Problema 1:
O texto sobre o jogo Benfica–Gondomar confirma cada uma destas afirmações? (a) O jogo de 2002 disputou-se no antigo estádio da Luz. (b) João Manuel Pinto fez dupla no centro da defesa com Hélder. (c) Cílio Sousa tinha jogado cinco épocas no Beira Mar. Responda sim ou não a cada uma e cite as palavras decisivas do texto.

Fonte:
══════════

Uma bomba que calou a Luz

O treinador do Cinfães recordou esta semana ao Maisfutebol um episódio que viveu como jogador quando vestia a camisola do Benfica. 4 de novembro de 2002, 4ª eliminatória da Taça, o antigo estádio da Luz recebia quase vazio o modesto Gondomar. João Manuel Pinto foi titular, partilhando o centro da defesa com Hélder. Pela frente aparecia um avançado brasileiro chamado Cílio Sousa, que tinha estado três épocas no Beira Mar, mas aparecia aparentemente com peso a mais e numa equipa de divisões secundárias.

A história que o treinador do Cinfães conta é que esse Cílio Sousa foi o herói improvável que tombou o gigante Benfica. Ironicamente, a história serve agora de inspiração aos jogadores orientados por Pinto, que recebem os encarnados em casa e sonham derrubá-los, tal como o brasileiro o fez naquela tarde de inverno de 2002.

══════════

(Linhas de dados)
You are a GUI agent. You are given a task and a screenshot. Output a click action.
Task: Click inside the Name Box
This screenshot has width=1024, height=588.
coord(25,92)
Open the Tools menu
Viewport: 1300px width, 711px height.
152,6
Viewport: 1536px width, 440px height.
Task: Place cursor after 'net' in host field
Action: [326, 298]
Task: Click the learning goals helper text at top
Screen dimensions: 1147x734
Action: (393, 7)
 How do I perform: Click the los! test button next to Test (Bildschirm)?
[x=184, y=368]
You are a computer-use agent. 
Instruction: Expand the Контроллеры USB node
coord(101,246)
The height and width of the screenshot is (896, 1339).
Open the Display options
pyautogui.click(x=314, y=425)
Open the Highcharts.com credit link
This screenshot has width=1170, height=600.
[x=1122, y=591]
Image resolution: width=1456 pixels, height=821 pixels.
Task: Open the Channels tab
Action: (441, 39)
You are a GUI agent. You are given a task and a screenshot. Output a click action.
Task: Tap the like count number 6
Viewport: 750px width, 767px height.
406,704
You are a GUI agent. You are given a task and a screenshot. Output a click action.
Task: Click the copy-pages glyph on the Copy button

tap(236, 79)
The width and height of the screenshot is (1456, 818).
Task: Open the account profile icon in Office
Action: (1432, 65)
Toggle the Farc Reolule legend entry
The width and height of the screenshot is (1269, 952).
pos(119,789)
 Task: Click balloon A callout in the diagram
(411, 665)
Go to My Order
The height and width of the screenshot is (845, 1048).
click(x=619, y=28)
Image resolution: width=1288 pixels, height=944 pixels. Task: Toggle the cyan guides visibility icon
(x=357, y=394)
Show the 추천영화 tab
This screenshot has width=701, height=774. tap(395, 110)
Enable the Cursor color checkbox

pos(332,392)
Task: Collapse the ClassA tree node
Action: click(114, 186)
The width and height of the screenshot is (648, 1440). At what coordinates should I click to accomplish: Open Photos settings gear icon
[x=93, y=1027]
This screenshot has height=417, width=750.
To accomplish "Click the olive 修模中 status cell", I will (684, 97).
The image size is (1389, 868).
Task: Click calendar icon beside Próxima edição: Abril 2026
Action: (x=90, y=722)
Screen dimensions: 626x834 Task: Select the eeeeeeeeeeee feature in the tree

══════════

Problema 2:
Reproduza sem alterações as linhas dos registos, desde a primeira até à linha com "Viewport: 1536px width, 440px height.", inclusive.

Resultado do exercício 1:
(a) Sim: "o antigo estádio da Luz recebia quase vazio o modesto Gondomar".
(b) Sim: "partilhando o centro da defesa com Hélder".
(c) Não: "tinha estado três épocas no Beira Mar".

Resultado do exercício 2:
You are a GUI agent. You are given a task and a screenshot. Output a click action.
Task: Click inside the Name Box
This screenshot has width=1024, height=588.
coord(25,92)
Open the Tools menu
Viewport: 1300px width, 711px height.
152,6
Viewport: 1536px width, 440px height.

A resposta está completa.